The Aleppo Media Center said the car bomb exploded in a vegetable market in the town of Azaz near the border with Turkey. The Britain-based Syrian Observatory for Human Rights said the car blew up near a gas station. The Observatory said the blast killed at least four people and wounded several others while the AMC said it killed and wounded a number of people but had no immediate figures.
Earlier in the day, the Observatory said the helicopter was shot down with a missile last night over a poor area of town known as Camp Nairab. Camp Nairab is adjacent to the Nairab military airport southeast of the city, where aircraft take off to carry out attacks in northern Syria.
Helicopters are used by President Bashar Assad's forces to drop barrel bombs, crude explosives that have killed thousands of people and caused widespread destruction, especially in Aleppo.

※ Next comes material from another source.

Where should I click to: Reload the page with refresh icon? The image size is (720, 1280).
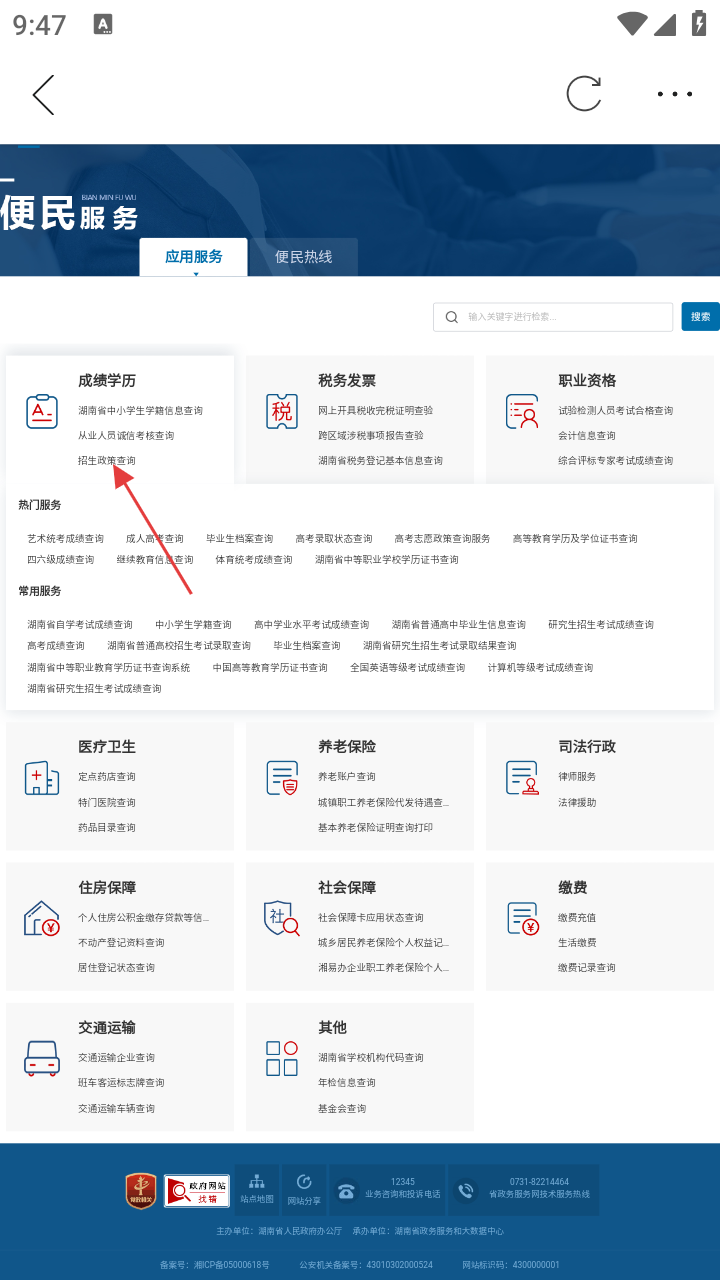point(584,94)
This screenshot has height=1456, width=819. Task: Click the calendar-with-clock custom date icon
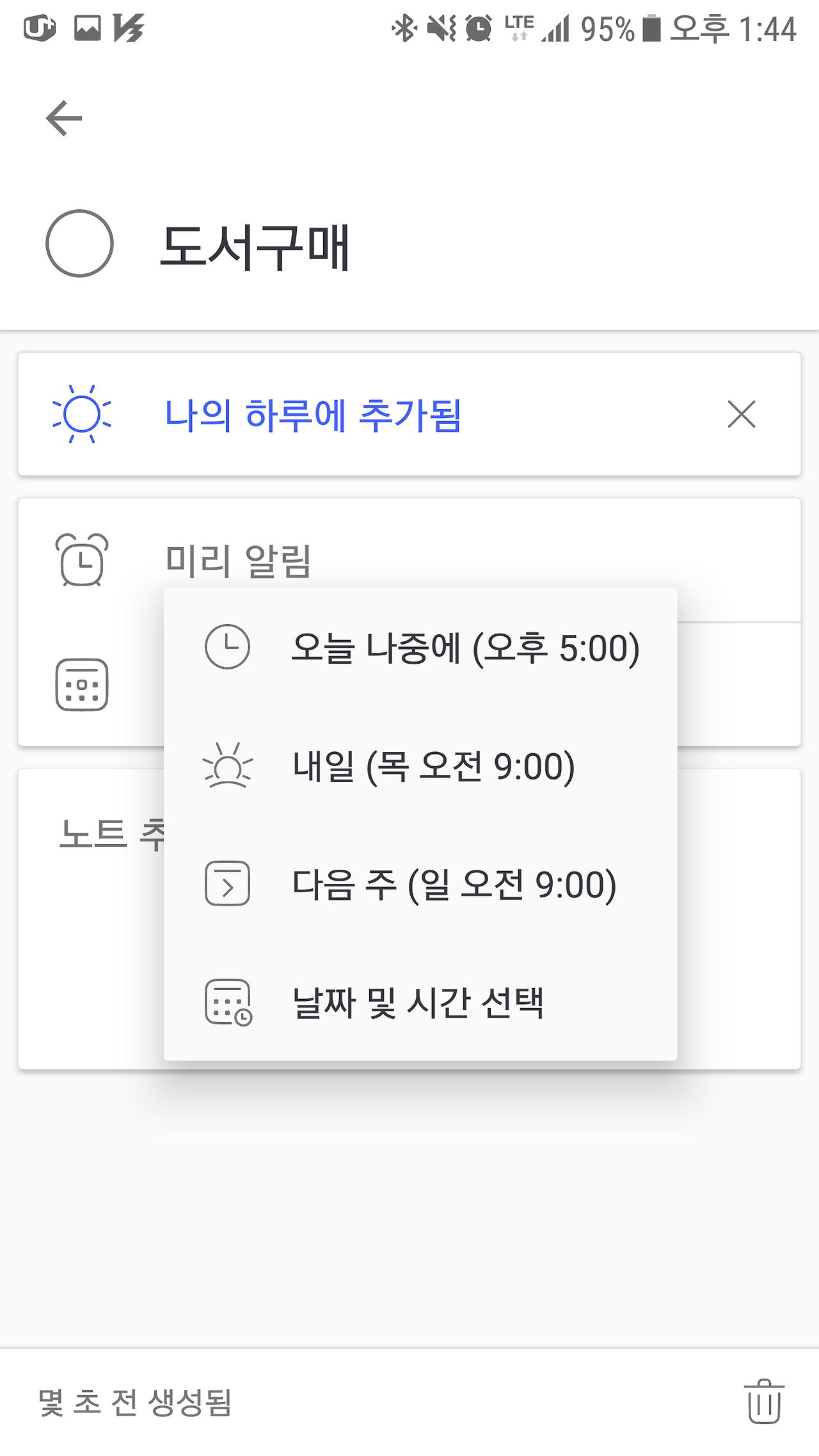pyautogui.click(x=228, y=1002)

The Observatory and an Aleppo-based activist who goes by the name Abu Saeed Izzedine said the helicopter crash killed four people, including a child. The Observatory said three of the dead were the helicopter's crew members.
Aleppo, once Syria's commercial capital, has seen heavy fighting since rebels seized part of the city in 2012.
The Observatory also reported today that the number of soldiers killed over the past few days in a northern military base that was overrun by the extremist Islamic State group has risen to 85. It said the fate of 200 other soldiers is still unknown.
Amateur videos posted online by activists showed more than a dozen beheaded bodies in a busy square said to be in Raqqa. Some of the heads were placed on a nearby fence, where at least two headless bodies were crucified.